_Supplied material_:
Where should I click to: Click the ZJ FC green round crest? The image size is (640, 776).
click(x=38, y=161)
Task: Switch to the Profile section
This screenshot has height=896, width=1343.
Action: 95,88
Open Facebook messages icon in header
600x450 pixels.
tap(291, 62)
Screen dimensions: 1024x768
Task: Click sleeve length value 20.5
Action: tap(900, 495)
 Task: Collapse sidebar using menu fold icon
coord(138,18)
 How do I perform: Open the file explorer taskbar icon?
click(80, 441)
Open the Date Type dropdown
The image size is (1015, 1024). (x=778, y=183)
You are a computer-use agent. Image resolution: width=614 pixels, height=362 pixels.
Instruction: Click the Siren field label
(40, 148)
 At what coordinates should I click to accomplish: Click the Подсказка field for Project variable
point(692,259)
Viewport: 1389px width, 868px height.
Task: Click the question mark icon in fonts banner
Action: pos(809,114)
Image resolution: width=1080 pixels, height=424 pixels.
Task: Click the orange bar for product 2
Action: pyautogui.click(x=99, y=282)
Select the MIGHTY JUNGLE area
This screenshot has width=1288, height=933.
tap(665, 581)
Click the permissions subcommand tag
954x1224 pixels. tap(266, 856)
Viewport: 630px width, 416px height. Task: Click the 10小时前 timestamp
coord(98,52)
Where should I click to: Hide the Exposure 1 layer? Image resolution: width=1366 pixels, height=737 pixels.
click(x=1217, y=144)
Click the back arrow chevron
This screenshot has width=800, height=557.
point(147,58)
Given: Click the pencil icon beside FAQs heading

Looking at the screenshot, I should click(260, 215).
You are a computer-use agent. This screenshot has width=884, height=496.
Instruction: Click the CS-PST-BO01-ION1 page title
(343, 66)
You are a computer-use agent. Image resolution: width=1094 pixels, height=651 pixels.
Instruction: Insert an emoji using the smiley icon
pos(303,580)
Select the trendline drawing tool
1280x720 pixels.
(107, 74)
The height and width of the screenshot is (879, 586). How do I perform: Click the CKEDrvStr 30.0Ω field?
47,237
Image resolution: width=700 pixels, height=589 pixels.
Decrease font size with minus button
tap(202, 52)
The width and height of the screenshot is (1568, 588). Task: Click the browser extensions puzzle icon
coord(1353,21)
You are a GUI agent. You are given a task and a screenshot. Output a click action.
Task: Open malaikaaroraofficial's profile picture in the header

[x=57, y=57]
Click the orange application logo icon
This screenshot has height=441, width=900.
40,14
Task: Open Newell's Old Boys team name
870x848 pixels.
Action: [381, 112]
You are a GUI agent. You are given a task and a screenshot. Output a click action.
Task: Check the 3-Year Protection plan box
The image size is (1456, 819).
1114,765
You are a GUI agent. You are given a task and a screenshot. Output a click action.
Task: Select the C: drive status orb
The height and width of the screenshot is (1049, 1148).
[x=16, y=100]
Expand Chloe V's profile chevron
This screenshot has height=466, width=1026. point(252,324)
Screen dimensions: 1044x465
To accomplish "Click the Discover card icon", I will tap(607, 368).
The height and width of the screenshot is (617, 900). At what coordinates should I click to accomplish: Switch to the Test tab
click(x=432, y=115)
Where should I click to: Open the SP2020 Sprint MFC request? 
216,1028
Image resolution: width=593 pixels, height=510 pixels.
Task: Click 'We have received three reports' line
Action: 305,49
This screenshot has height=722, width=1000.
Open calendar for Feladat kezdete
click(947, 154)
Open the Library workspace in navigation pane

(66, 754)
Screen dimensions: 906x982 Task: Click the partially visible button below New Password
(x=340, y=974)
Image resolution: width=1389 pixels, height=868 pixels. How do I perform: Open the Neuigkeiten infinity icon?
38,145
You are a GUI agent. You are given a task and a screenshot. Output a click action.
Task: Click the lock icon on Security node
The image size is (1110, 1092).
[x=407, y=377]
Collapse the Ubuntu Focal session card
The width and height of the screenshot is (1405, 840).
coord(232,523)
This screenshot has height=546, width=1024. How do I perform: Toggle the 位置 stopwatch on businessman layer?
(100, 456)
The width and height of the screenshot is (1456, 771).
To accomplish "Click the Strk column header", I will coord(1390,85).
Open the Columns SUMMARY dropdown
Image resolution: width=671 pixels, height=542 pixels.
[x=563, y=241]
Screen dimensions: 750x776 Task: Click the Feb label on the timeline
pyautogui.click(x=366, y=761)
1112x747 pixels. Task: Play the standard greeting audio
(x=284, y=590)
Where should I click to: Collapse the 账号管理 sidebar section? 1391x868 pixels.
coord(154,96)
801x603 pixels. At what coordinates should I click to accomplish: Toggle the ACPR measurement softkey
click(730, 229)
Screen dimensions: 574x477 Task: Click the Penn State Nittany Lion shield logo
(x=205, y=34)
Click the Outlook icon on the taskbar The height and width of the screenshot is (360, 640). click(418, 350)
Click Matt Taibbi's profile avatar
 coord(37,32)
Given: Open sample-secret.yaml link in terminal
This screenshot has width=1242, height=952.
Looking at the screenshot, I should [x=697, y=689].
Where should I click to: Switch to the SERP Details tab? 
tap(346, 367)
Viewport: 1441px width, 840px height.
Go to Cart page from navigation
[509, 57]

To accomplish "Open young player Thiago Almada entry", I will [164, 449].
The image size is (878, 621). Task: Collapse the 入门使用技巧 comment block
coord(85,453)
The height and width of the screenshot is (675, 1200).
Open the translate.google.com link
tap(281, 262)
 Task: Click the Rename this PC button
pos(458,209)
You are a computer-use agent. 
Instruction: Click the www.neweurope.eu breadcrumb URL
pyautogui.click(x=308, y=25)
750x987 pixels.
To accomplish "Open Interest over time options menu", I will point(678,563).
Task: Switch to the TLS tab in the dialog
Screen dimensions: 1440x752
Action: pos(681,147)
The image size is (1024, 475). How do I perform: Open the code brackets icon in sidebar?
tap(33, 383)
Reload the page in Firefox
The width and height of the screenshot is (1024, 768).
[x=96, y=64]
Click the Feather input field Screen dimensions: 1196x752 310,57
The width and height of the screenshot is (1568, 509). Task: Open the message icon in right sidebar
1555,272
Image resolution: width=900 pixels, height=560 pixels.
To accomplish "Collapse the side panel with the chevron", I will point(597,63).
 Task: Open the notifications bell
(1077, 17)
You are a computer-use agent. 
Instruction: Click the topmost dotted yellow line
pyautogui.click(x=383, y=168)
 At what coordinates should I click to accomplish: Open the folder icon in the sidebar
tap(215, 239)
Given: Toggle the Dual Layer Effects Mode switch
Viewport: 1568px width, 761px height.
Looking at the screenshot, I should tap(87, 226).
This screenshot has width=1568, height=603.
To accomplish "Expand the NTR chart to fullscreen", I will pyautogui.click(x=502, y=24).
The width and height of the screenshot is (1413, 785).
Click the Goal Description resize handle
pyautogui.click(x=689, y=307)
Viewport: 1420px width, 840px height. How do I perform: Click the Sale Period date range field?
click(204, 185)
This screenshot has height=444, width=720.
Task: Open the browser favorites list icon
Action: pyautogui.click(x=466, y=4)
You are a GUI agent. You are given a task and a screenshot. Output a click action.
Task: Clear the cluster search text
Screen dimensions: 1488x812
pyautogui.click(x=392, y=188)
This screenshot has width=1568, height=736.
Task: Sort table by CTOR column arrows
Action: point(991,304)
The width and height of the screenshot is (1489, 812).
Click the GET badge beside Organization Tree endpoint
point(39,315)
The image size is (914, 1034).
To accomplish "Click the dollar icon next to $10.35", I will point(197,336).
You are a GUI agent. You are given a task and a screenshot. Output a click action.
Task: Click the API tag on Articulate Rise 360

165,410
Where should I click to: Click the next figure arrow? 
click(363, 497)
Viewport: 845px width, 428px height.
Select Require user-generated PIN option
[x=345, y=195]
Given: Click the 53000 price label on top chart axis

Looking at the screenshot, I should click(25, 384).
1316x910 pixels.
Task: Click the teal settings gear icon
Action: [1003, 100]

_Problem_: Can you repeat every line from the one with "will [164, 449]." up to and including the one with "pyautogui.click(x=308, y=25)", requests and all, with each click coordinate in the answers rescaled by a factor of 1.4 and rounded to a whole number, halves going up? Leave out any other lines.

_Solved exercise_:
To accomplish "Open young player Thiago Almada entry", I will [230, 629].
The image size is (878, 621). Task: Collapse the 入门使用技巧 comment block
coord(119,634)
The height and width of the screenshot is (675, 1200).
Open the translate.google.com link
tap(393, 367)
 Task: Click the Rename this PC button
pos(641,293)
You are a computer-use agent. 
Instruction: Click the www.neweurope.eu breadcrumb URL
pyautogui.click(x=431, y=35)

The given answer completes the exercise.